### [Directions for this task]
In your copy, include every entry exactly as written but no pictures.

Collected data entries
>>>
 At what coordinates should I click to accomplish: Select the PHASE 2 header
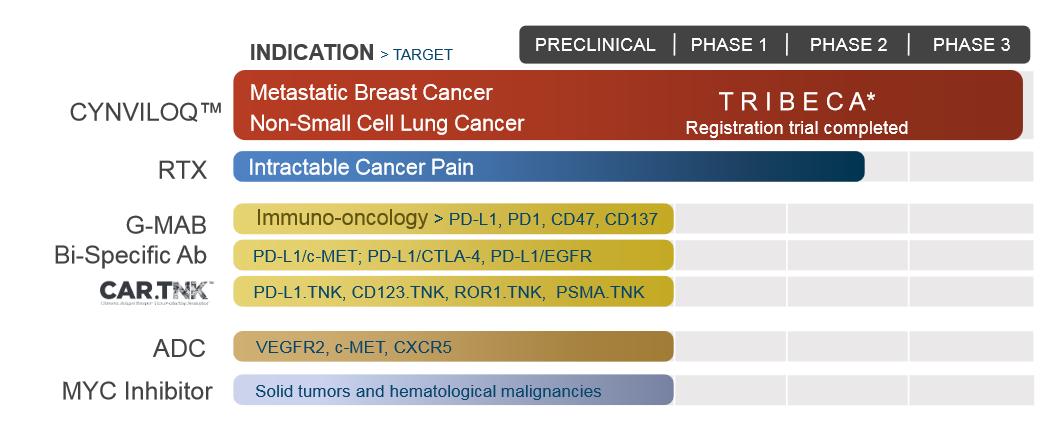pyautogui.click(x=848, y=45)
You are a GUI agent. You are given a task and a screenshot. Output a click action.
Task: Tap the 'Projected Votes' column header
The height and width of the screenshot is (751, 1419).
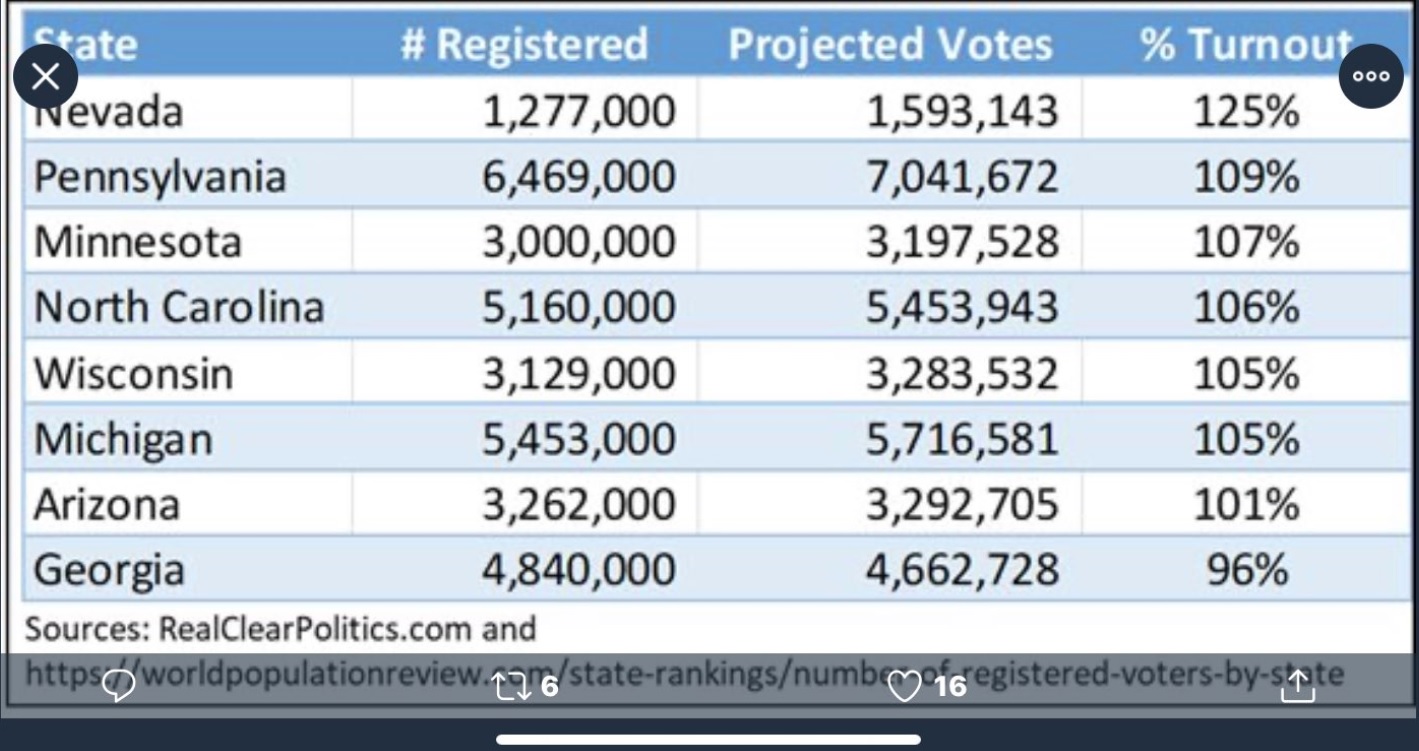pos(890,45)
<<<
### [Response box]
 At what coordinates should I click to accomplish: Select the PHASE 2 header
pyautogui.click(x=848, y=45)
You are a GUI agent. You are given a task and a screenshot. Output a click action.
Task: Tap the 'Projected Votes' column header
The height and width of the screenshot is (751, 1419).
pos(890,45)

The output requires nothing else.